Simon Fraser wrote:
> In article <[EMAIL PROTECTED]>, Darin Fisher
> <[EMAIL PROTECTED]> wrote:
>
>> That element of the UA string indicates the security level supported by
>> the browser. It comes from the pref: general.useragent.security, where
>> 'N' is the default value (#define'd as UA_APPSECURITY_FALLBACK in
>> nsHTTPHandler.cpp).
>
>
> Does that mean that the Mac build used to generate these user-agent
> strings did not have PSM installed, and the others did? Or that
> there is a bug detecting PSM on the Mac when generating the
> user-agent?
>
> Simon
Hmm... probably a bug... not sure if PSM sets general.useragent.security
when loaded. The HTTP handler should probably register a callback for
that pref, so it can update the UA string whenever it changes.

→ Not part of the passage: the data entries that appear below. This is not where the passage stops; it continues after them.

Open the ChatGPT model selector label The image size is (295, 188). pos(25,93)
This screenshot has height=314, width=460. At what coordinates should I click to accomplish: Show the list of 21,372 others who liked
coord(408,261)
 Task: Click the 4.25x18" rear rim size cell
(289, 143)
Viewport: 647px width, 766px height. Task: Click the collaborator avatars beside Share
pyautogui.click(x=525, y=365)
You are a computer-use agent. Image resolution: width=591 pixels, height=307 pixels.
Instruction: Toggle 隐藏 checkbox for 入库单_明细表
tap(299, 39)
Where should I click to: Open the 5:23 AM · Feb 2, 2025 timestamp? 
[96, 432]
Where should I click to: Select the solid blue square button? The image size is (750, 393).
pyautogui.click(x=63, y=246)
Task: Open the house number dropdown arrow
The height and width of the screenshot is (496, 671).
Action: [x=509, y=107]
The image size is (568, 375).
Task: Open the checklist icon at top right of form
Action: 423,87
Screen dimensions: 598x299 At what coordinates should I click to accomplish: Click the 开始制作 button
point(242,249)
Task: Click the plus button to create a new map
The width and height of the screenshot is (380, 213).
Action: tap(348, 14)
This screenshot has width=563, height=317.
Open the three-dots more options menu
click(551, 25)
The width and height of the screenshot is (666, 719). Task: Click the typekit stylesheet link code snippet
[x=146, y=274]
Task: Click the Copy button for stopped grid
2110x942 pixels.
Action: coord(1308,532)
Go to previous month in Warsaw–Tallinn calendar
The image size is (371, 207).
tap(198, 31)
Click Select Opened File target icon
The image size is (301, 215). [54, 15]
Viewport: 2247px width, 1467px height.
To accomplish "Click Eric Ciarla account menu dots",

Who
might know more about this pref?
Darin
>
>> Simon Fraser wrote:
>>
>>> In article <[EMAIL PROTECTED]>, Tom Everingham
>>> <[EMAIL PROTECTED]> wrote:
>>>
>>>> WinNT4.0 build 2001-01-30-11-Mtrunk
>>>>
>>>> User-Agent: Mozilla/5.0 (Windows; U; WinNT4.0; en-US; m18) Gecko/20010130
>>>> Netscape6/6.5
>>>
>>>> Mac OS9 build 2001-01-30-10-Mtrunk
>>>> User-Agent: Mozilla/5.0 (Macintosh; N; PPC; en-US; m18) Gecko/20010130
>>>> Netscape6/6.5
>>>
>>>
>>> What does the "U;" and "N;" in the user-agent signify?